Data Block Start

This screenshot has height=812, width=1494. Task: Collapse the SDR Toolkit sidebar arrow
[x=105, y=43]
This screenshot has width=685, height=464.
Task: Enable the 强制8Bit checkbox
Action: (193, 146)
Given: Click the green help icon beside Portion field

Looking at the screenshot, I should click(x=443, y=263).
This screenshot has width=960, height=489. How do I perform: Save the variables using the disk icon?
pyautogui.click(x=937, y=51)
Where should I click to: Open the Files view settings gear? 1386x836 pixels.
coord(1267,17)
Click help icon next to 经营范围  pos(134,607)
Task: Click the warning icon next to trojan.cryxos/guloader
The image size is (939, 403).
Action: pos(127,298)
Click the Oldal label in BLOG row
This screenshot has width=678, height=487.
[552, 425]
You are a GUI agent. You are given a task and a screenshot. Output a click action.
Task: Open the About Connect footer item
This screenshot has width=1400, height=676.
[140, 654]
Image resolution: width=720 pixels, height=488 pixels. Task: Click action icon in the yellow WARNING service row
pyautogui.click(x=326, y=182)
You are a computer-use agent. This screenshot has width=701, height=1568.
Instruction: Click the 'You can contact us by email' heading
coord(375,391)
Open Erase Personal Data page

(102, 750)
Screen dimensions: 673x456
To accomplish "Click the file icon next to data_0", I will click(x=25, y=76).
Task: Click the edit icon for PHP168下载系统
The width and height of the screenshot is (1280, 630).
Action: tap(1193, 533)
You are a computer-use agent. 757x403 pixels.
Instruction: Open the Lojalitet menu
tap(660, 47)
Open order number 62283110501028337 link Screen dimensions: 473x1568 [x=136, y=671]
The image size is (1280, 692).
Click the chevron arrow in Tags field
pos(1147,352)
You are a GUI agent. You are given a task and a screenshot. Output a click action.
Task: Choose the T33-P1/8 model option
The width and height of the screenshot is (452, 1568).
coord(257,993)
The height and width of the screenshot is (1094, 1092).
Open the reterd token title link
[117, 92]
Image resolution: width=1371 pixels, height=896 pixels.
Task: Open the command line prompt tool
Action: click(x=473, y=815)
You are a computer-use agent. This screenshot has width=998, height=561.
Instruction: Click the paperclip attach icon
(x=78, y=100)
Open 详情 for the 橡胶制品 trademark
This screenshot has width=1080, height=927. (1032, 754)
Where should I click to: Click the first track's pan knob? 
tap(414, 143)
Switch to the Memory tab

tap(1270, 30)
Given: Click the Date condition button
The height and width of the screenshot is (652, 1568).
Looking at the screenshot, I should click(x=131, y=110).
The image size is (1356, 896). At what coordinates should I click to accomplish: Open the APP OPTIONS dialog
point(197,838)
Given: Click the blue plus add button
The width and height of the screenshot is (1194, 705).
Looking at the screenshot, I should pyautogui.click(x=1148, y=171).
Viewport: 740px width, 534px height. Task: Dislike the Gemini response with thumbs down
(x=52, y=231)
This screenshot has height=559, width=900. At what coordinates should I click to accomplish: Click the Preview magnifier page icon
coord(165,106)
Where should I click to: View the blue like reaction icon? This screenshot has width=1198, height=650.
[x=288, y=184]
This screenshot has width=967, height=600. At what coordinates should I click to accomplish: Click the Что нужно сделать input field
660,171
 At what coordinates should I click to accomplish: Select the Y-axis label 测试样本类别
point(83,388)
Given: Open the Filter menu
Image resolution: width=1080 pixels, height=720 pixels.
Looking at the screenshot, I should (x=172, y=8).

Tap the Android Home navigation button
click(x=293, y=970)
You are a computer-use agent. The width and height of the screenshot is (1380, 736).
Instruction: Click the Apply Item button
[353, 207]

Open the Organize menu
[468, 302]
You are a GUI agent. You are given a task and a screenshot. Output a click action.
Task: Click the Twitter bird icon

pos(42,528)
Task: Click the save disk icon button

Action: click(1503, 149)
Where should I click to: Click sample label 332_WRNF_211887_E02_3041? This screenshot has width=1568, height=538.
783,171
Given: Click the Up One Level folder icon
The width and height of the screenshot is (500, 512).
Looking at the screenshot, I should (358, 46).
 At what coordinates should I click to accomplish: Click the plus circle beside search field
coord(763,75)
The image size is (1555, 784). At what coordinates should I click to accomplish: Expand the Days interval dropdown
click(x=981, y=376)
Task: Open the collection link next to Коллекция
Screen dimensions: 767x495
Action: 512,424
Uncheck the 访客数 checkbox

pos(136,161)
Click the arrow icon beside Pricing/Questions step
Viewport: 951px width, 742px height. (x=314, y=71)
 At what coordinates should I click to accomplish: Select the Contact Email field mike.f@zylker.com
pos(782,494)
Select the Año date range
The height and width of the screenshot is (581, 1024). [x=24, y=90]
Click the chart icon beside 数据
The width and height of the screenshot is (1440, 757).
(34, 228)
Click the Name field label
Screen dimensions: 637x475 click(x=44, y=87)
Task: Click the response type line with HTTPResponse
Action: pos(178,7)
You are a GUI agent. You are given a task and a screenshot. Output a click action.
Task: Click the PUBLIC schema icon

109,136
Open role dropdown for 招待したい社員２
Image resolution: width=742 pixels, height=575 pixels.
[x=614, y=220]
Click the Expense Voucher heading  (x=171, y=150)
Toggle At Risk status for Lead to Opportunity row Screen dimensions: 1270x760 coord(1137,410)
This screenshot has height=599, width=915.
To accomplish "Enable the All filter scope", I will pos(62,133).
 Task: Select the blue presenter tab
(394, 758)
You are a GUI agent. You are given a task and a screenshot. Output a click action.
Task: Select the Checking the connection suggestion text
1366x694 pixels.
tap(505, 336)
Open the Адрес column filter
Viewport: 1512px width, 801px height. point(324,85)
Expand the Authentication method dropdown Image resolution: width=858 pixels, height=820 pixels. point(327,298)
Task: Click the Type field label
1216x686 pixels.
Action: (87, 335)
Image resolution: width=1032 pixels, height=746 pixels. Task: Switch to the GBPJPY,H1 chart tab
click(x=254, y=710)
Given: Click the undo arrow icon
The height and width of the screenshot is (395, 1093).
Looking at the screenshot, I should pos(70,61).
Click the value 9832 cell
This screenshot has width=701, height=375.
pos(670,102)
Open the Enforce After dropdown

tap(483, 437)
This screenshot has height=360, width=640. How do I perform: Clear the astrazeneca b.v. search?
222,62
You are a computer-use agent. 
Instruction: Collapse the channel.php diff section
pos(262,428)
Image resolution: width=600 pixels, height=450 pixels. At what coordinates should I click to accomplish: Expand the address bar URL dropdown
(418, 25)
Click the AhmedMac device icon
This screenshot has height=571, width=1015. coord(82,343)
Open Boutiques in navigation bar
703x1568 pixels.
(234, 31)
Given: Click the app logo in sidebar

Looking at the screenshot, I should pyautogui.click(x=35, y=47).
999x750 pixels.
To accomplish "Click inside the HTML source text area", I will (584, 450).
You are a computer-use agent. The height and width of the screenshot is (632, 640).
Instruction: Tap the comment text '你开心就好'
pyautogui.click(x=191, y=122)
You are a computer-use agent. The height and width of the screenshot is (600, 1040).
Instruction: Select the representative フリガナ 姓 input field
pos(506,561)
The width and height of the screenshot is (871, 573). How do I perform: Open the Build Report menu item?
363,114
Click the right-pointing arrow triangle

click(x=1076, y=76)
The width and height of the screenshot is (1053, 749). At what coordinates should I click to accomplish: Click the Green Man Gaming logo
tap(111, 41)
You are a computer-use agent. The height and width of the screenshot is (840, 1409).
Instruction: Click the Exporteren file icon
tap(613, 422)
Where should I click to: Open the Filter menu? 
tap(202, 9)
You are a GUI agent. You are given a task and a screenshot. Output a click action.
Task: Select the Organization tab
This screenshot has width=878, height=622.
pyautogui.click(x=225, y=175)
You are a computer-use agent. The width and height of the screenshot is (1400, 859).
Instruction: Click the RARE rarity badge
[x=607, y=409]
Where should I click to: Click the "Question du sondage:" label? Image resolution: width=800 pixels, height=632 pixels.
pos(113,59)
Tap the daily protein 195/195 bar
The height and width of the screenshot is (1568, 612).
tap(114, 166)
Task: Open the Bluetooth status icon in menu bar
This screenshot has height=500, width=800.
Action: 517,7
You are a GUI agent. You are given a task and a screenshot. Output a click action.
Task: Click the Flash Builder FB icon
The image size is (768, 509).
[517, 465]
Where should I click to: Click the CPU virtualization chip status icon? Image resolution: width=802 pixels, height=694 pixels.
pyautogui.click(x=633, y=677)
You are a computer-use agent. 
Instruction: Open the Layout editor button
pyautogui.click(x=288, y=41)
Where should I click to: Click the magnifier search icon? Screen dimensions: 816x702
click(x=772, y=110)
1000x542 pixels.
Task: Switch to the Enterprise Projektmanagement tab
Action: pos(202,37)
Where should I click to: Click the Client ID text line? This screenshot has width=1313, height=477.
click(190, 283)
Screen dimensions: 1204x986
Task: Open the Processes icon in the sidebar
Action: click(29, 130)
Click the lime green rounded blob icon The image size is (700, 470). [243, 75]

Data Block End

(Exercise directions):
Output each line of the listing above that has "will".

(Solution to this exercise):
To accomplish "Click the file icon next to data_0", I will click(x=25, y=76).
To accomplish "Enable the All filter scope", I will pos(62,133).
To accomplish "Click inside the HTML source text area", I will (584, 450).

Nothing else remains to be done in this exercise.